President Bush’s hosts have been disappointed by the failure in the House of Representatives last week of the Bill to normalize trading relations with Vietnam. Most American business people here find it very shortsighted, believing WTO entry will make Vietnam even more attractive a destination for business and that U.S. companies are well paced to take advantage of the huge anticipated demand for developing the country’s poor infrastructure.

“You can have an American-style business plan, American style structure, all implemented here with a very cooperative work force and a cooperative government,” insists Walter Blocker, who heads the American chamber of Commerce. His own business interests range from power station to cosmetics. He claims to have brought some of the first imported lipstick to the country in 1994; now that business is booming too.

He’s meeting President Bush this weekend.

Still a one-party communist state
In spite of its opening and embracing of the market, Vietnam remains a one-party communist state. Hanoi’s human rights record came under fire from Human Rights Watch a few days before the President’s visit.

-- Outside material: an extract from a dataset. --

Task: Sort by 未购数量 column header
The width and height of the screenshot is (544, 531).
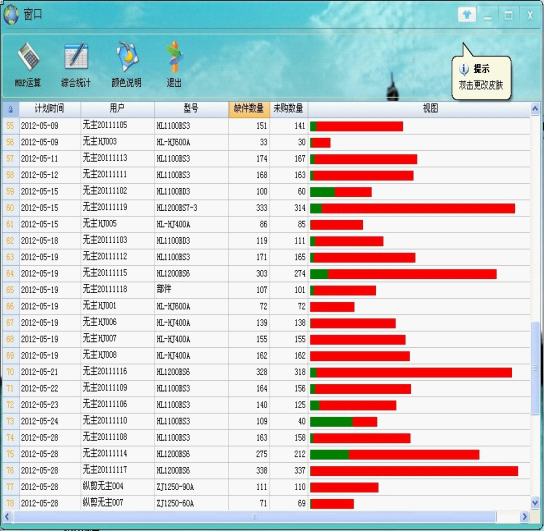Action: coord(289,109)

But even those with good reason to be wary are very upbeat. Vietnamese like Phu Than, who was fourteen in 1975 when he and his family escaped on one of the last helicopters out of war-ravaged Saigon. How he’s country manager for Intel, and he says coming back was a “no-brainer.”

“Sixty percent of the population were born after the war. They have no recollection of the war. They are young, very forward-looking and very tech-savvy.”

Sales of computers and mobile phones, and the use of the Internet are expanding rapidly here.

“Societies change, relationships alter for the good,” said President Bush on his arrival in Vietnam. Even the most hawkish members of his administration probably recognize that in a world containing some pretty potent terrorist threats, hostility to Vietnam makes little sense, especially when the government here is so keen to reach out to Washington

Vietnam’s other attraction is that it is not China. Costs have been rising rapidly in China. By some measures labor costs are twice those in Vietnam. Many businesses are also wary of putting too many eggs in the Beijing basket. Friendship with Vietnam is also seen by many in the Bush administration as important in the growing rivalry between the U.S. and China for influence in the region.

Vietnam is seen as the next big thing, and there are a growing army of young consumers here ready to toast Asia’s newest tiger — with a cup of David Thai’s coffee.